◆ **Given records**:
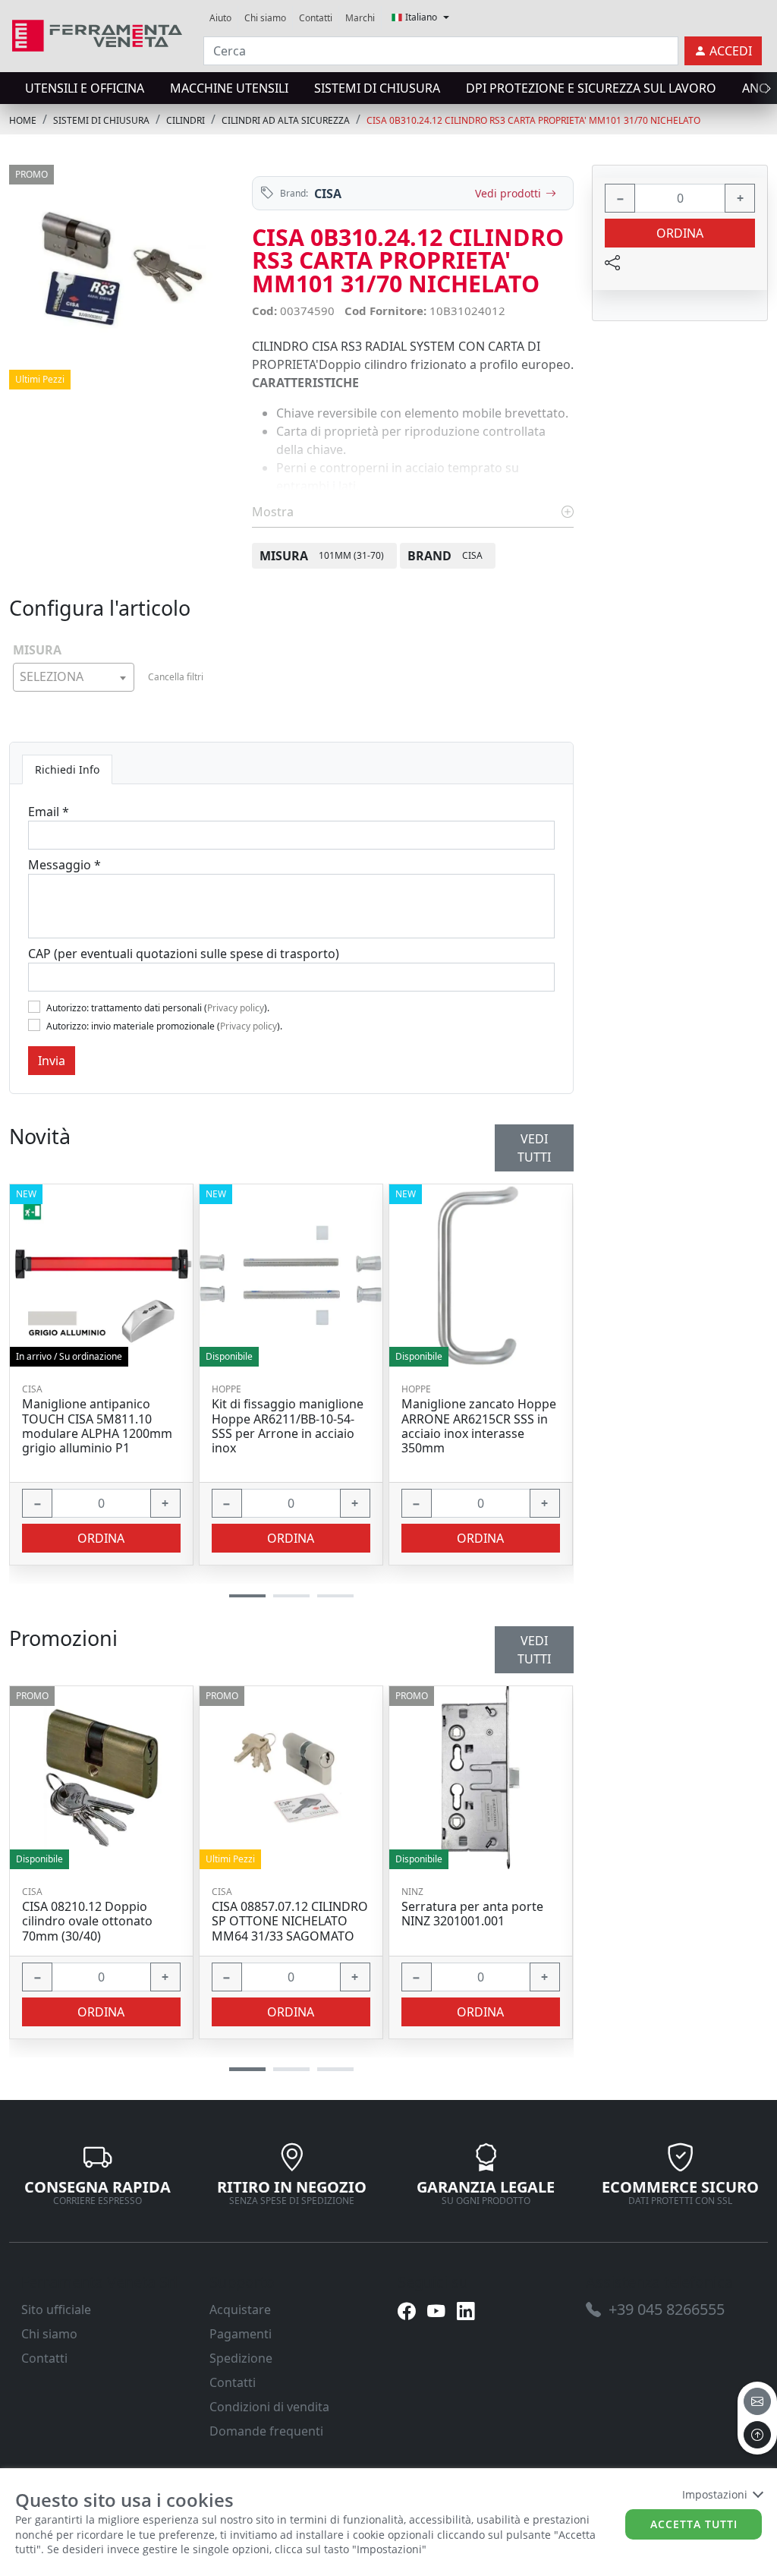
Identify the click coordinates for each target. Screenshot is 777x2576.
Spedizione (240, 2358)
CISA (327, 193)
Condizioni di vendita (269, 2406)
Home (22, 120)
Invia (51, 1060)
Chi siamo (265, 17)
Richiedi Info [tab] (67, 769)
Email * (48, 811)
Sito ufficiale (56, 2309)
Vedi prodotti (508, 193)
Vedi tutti (534, 1649)
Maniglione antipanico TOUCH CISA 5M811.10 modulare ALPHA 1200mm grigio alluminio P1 (97, 1426)
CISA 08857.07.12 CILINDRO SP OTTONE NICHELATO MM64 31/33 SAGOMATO (290, 1922)
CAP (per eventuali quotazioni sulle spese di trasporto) (183, 953)
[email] (757, 2401)
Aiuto (220, 17)
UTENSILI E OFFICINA (84, 88)
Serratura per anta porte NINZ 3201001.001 (472, 1914)
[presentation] (13, 88)
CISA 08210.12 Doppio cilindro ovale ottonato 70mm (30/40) (87, 1922)
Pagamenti (240, 2333)
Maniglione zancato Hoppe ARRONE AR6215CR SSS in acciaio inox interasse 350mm (478, 1426)
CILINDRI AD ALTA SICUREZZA (286, 120)
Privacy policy (235, 1007)
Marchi (360, 17)
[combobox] (73, 677)
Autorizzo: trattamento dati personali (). (157, 1007)
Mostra (274, 511)
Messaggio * (64, 864)
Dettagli (96, 1777)
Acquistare (240, 2309)
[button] (247, 2069)
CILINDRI (185, 120)
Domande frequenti (266, 2431)
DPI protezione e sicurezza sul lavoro (591, 88)
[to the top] (757, 2434)
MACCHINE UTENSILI (229, 88)
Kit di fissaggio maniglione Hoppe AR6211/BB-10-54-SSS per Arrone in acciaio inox (287, 1426)
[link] (97, 34)
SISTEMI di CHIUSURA (377, 88)
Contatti (315, 17)
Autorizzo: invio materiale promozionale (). (164, 1026)
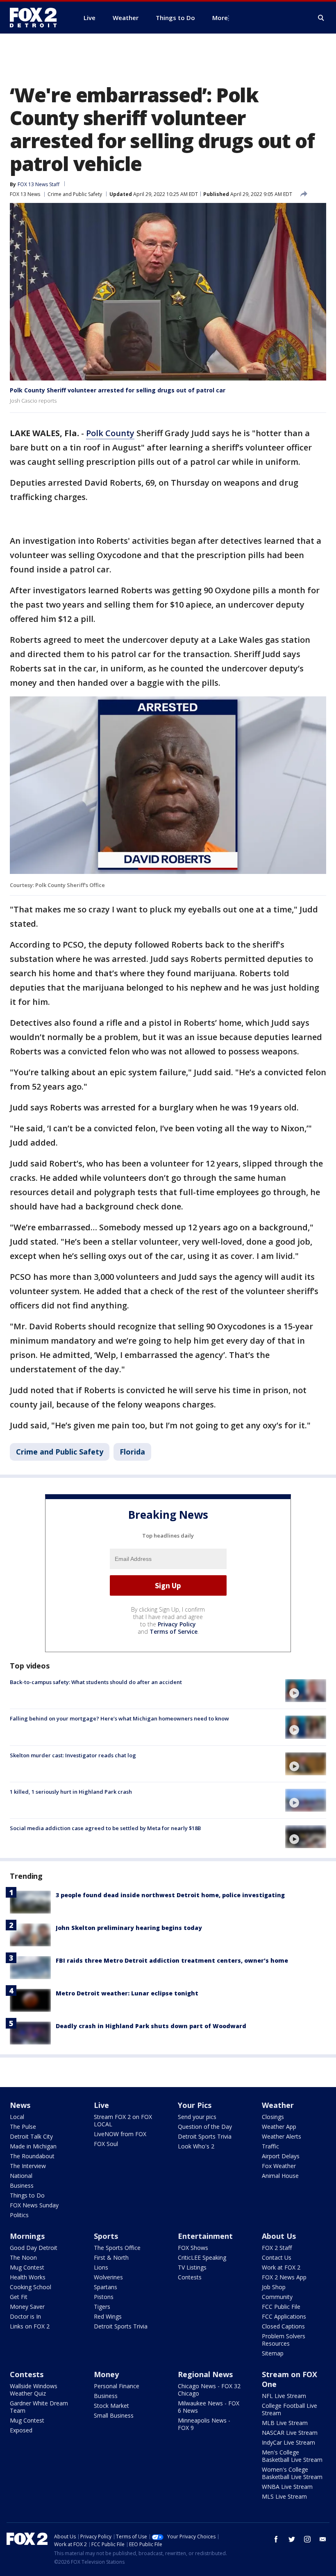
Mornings (27, 2236)
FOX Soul (106, 2144)
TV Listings (192, 2267)
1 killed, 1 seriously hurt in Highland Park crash (71, 1791)
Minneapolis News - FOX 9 (204, 2424)
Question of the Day (205, 2126)
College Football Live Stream (289, 2409)
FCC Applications (284, 2316)
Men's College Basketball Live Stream (292, 2455)
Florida (132, 1452)
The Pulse (23, 2126)
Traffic (270, 2146)
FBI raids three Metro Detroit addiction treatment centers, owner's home (172, 1960)
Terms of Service (174, 1631)
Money (106, 2374)
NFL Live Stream (284, 2396)
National (21, 2176)
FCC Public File (281, 2306)
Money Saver (27, 2306)
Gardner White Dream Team (39, 2406)
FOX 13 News (25, 194)
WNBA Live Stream (287, 2486)
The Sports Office (117, 2248)
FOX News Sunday (34, 2205)
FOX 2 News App (284, 2277)
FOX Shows (193, 2248)
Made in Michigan (33, 2146)
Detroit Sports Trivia (205, 2136)
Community (277, 2297)
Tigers (102, 2306)
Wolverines (108, 2277)
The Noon (23, 2257)
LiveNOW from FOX (120, 2134)
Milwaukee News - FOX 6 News (208, 2406)
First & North (111, 2257)
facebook (276, 2539)
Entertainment (205, 2236)
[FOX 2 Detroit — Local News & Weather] (37, 17)
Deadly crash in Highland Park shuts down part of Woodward (151, 2026)
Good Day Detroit (33, 2248)
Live (101, 2105)
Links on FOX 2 (30, 2326)
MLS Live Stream (284, 2496)
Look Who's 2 (196, 2146)
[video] (305, 1690)
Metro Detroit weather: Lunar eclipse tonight (127, 1993)
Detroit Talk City (31, 2136)
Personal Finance (116, 2386)
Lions (101, 2267)
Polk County (110, 433)
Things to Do (27, 2195)
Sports (106, 2236)
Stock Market (111, 2405)
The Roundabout (32, 2156)
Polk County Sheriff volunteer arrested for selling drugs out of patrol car (117, 390)
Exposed (21, 2430)
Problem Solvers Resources (283, 2339)
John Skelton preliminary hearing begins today (129, 1928)
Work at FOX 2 (281, 2267)
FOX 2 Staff (277, 2248)
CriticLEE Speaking (202, 2257)
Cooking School (30, 2287)
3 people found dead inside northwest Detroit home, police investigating (170, 1895)
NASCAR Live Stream (290, 2432)
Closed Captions (283, 2326)
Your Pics (194, 2105)
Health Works (27, 2277)
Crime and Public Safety (75, 194)
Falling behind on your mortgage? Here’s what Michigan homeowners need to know (119, 1718)
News (20, 2105)
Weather (278, 2105)
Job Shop (274, 2287)
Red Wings (108, 2316)
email (322, 2539)
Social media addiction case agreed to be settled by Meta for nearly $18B (105, 1828)
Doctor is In (25, 2316)
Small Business (114, 2415)
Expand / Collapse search (321, 18)
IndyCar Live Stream (288, 2442)
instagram (307, 2539)
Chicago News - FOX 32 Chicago (209, 2389)
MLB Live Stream (285, 2423)
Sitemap (273, 2353)
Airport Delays (281, 2156)
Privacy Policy (177, 1624)
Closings (273, 2117)
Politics (19, 2215)
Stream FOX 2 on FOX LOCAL (123, 2120)
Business (22, 2185)
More (220, 18)
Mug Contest (27, 2267)
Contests (190, 2277)
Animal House (280, 2176)
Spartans (105, 2287)
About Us (279, 2236)
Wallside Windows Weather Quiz (33, 2389)
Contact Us (276, 2257)
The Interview (28, 2166)
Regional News (205, 2374)
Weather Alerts (281, 2136)
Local (17, 2117)
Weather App (279, 2126)
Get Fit (18, 2297)
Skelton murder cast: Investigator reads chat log (73, 1755)
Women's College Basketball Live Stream (292, 2473)
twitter (291, 2539)
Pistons (104, 2297)
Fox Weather (279, 2166)
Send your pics (197, 2117)
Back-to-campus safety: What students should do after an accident (96, 1682)
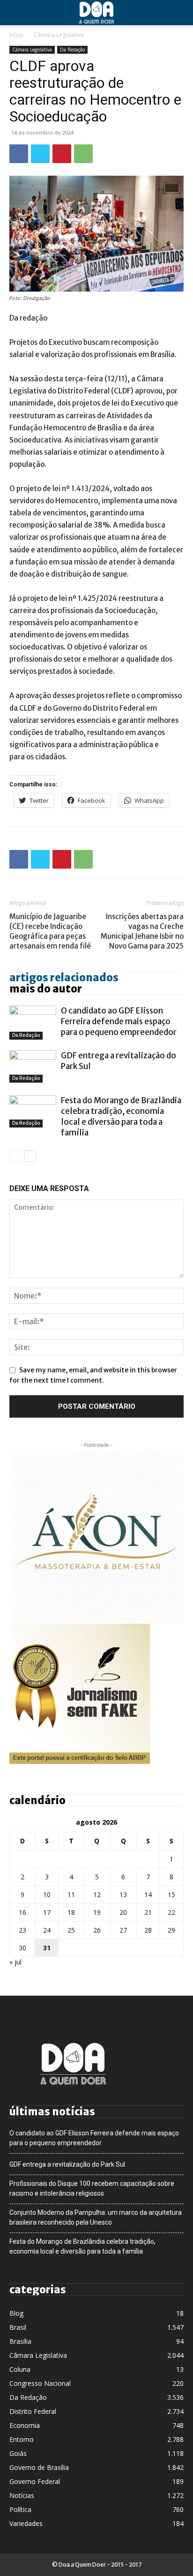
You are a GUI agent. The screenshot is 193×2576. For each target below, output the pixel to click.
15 (171, 1894)
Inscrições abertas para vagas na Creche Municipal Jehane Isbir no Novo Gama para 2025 (142, 931)
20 (123, 1912)
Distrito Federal (32, 2411)
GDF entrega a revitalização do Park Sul (67, 2164)
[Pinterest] (61, 153)
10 (47, 1894)
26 (97, 1930)
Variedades (26, 2523)
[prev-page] (15, 1156)
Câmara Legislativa (59, 35)
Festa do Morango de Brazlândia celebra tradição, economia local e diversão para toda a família (121, 1116)
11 (71, 1894)
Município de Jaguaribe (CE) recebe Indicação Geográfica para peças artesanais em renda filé (50, 931)
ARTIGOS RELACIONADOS (64, 977)
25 (71, 1930)
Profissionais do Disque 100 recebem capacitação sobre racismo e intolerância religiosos (91, 2188)
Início (16, 35)
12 (97, 1894)
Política (20, 2509)
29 (171, 1930)
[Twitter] (40, 153)
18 (71, 1912)
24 (47, 1930)
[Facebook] (18, 153)
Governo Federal (34, 2481)
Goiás (18, 2453)
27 (123, 1930)
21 (148, 1912)
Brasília (20, 2341)
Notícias (21, 2495)
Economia (24, 2425)
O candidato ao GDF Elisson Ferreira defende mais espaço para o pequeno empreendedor (119, 1021)
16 (22, 1912)
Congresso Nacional (40, 2383)
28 (148, 1930)
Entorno (21, 2439)
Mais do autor (45, 988)
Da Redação (72, 49)
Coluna (19, 2369)
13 (123, 1894)
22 (171, 1912)
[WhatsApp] (83, 153)
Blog (16, 2313)
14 (148, 1894)
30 (22, 1947)
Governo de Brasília (39, 2467)
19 (97, 1912)
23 (22, 1930)
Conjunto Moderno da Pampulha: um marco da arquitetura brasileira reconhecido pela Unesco (95, 2217)
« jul (15, 1961)
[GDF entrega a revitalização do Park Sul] (32, 1066)
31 (47, 1947)
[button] (16, 12)
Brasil (17, 2327)
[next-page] (30, 1156)
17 (47, 1912)
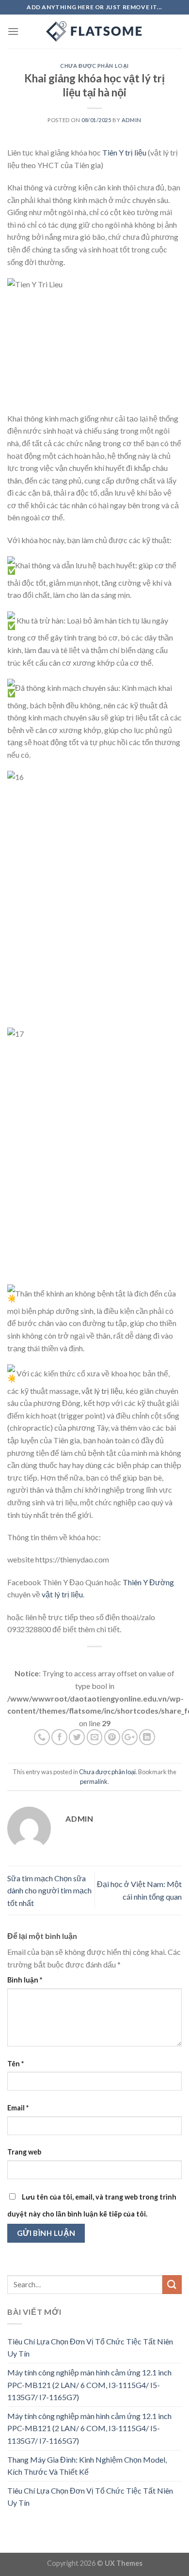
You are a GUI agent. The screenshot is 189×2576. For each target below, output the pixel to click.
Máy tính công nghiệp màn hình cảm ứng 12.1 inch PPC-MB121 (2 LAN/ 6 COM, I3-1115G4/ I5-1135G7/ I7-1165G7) (89, 2385)
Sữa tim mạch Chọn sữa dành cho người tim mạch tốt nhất (49, 1890)
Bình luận (24, 1980)
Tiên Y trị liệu (124, 152)
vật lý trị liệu (102, 1390)
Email (18, 2108)
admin (132, 120)
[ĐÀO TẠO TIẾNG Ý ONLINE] (94, 31)
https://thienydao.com (72, 1559)
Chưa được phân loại (94, 65)
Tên (15, 2064)
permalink (94, 1781)
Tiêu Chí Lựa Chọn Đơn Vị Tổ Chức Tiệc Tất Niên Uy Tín (90, 2347)
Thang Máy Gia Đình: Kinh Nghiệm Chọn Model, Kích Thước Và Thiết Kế (87, 2466)
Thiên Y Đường (148, 1582)
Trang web (24, 2152)
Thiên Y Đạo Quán (73, 1582)
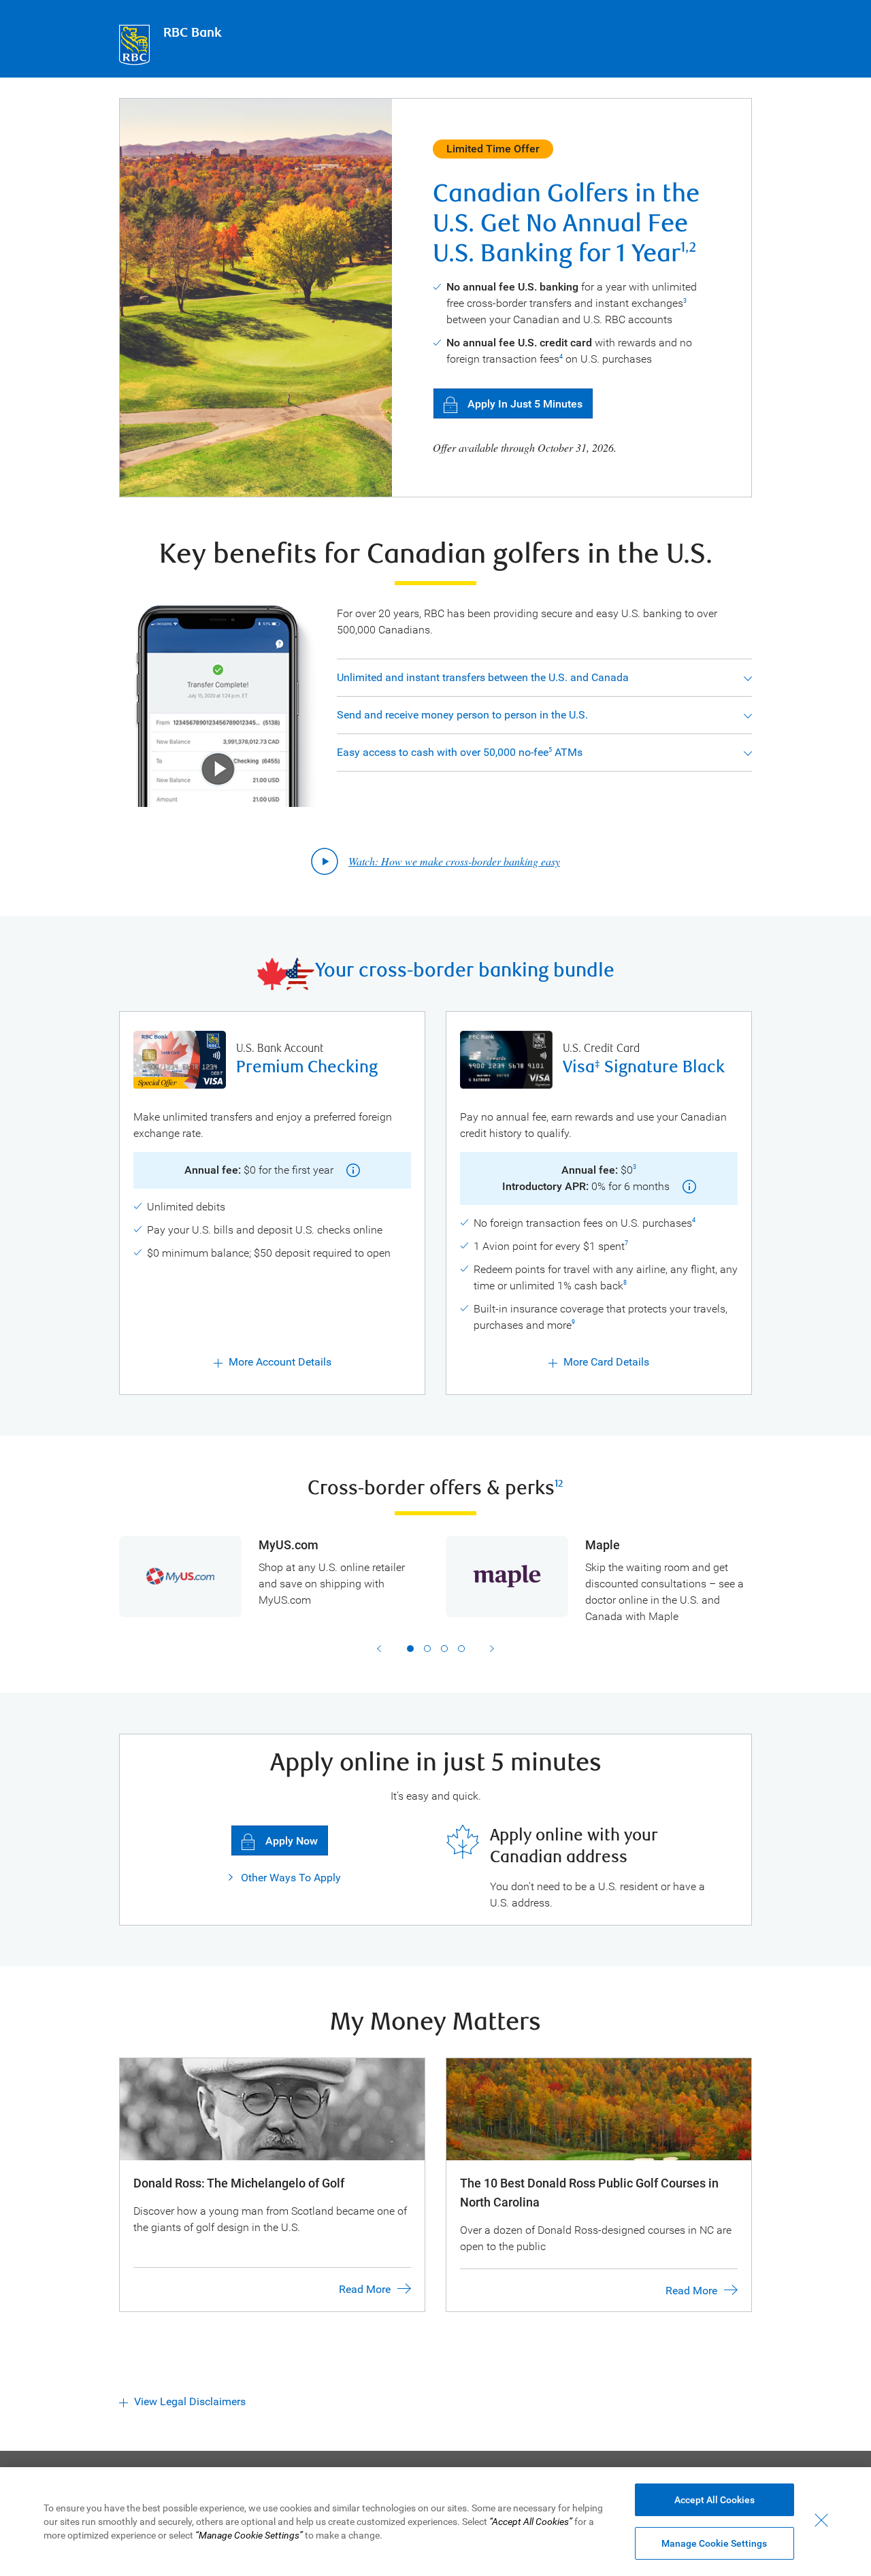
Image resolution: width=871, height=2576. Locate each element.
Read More (365, 2289)
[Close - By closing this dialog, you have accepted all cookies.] (821, 2520)
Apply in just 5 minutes (524, 403)
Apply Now (291, 1840)
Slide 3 (444, 1648)
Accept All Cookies (714, 2499)
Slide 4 (461, 1648)
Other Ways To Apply (289, 1877)
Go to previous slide (379, 1648)
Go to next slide (492, 1648)
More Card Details (606, 1361)
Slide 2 (427, 1648)
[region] (435, 2521)
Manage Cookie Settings (714, 2543)
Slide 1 (410, 1648)
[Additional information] (348, 1170)
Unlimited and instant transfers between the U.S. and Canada (483, 677)
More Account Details (280, 1361)
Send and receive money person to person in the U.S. (462, 714)
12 (559, 1483)
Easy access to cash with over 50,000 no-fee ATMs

◆ **What you need to do**: Every line that contains "addiction" should be copied out of the data.

◆ **Result**:
FBI raids three Metro Detroit addiction treatment centers, owner's home (172, 1960)
Social media addiction case agreed to be settled by Meta for nearly $18B (105, 1828)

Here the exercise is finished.